▶ _TASK TO CARRY OUT_:
Find every line in the records that contains the word "first", and copy each of those lines.

** Start RECORDED DATA **

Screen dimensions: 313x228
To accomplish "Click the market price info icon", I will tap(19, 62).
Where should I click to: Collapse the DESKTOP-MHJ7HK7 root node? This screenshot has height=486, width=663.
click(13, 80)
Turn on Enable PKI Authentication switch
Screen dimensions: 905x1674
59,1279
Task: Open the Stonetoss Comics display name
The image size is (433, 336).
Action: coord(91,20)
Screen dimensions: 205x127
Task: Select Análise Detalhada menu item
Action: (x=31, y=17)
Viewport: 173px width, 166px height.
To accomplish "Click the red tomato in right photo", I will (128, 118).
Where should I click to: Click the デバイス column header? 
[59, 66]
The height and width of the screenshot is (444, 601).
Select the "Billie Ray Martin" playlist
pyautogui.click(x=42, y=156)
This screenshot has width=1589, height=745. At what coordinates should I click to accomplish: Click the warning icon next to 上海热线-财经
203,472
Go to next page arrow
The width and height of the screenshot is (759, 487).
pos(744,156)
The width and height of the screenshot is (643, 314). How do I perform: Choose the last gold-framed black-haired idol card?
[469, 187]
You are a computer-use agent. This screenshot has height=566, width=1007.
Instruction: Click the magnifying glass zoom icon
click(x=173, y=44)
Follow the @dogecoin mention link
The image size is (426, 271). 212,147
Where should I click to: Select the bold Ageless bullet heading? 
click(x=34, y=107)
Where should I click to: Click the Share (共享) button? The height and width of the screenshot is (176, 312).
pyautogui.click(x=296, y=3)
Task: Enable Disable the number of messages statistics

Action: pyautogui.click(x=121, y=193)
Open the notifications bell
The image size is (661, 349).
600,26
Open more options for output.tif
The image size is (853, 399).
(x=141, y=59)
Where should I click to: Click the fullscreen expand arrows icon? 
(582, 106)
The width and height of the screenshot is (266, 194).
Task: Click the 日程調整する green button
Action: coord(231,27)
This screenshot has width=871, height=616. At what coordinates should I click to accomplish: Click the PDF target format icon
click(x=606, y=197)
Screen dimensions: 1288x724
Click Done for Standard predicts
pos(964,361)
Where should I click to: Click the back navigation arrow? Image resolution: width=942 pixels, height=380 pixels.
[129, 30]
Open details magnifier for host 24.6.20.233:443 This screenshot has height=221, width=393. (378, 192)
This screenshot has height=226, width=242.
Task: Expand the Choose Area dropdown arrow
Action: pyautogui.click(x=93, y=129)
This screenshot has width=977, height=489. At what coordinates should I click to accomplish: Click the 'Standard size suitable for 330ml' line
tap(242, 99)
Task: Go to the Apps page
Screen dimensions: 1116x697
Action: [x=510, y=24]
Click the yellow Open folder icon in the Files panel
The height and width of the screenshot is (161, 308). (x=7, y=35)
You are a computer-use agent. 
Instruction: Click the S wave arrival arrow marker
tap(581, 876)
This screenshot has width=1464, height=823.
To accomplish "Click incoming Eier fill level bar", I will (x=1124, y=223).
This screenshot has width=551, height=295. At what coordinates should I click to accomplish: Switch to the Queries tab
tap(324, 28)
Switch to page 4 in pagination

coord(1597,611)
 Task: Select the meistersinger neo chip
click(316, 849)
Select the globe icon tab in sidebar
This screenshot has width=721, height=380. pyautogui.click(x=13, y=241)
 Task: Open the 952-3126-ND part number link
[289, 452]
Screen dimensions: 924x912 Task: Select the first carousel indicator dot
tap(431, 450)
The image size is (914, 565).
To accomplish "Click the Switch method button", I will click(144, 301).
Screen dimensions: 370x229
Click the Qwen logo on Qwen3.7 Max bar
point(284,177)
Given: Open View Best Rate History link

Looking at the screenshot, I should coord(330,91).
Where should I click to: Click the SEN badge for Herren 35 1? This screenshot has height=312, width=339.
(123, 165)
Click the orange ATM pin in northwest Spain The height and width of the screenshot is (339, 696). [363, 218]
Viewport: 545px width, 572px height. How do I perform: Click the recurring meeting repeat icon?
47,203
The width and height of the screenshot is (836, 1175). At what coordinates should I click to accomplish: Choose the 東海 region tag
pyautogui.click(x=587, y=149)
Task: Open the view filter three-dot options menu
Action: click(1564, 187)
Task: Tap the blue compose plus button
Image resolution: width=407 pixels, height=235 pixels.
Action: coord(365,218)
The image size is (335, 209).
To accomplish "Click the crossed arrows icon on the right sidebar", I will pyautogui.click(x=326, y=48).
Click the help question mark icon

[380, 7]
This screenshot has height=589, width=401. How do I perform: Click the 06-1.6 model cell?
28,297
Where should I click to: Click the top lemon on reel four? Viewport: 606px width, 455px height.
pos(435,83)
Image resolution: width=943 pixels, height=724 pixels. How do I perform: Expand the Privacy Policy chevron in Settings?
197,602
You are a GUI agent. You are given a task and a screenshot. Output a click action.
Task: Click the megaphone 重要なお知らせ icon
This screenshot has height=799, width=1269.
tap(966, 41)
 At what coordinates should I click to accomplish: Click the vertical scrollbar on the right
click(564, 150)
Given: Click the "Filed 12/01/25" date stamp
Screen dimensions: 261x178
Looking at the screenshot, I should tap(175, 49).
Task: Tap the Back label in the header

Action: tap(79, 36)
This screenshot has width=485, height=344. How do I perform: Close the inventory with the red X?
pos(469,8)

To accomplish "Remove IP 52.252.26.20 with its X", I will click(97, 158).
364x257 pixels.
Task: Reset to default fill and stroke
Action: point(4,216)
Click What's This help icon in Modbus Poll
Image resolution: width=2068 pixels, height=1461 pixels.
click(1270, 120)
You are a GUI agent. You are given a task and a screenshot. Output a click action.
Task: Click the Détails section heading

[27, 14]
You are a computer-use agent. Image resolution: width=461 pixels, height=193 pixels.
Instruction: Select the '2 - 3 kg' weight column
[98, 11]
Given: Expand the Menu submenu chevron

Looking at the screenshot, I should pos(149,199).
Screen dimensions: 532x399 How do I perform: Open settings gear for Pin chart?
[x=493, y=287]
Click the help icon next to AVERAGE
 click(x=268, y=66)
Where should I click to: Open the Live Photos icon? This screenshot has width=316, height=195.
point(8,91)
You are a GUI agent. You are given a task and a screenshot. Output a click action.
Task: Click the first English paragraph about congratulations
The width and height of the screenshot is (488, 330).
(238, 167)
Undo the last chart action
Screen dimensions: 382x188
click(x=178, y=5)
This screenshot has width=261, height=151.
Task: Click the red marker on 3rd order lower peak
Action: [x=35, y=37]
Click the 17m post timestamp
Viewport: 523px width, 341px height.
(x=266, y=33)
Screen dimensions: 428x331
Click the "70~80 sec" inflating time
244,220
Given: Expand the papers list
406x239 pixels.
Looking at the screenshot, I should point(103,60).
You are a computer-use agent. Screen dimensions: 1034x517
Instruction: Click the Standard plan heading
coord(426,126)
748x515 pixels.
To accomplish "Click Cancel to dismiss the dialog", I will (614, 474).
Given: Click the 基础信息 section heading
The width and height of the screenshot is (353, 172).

** End RECORDED DATA **

▶ _ANSWER TO THIS PROBLEM_:
Screen dimensions: 924x912 Task: Select the first carousel indicator dot
Task: Click the first English paragraph about congratulations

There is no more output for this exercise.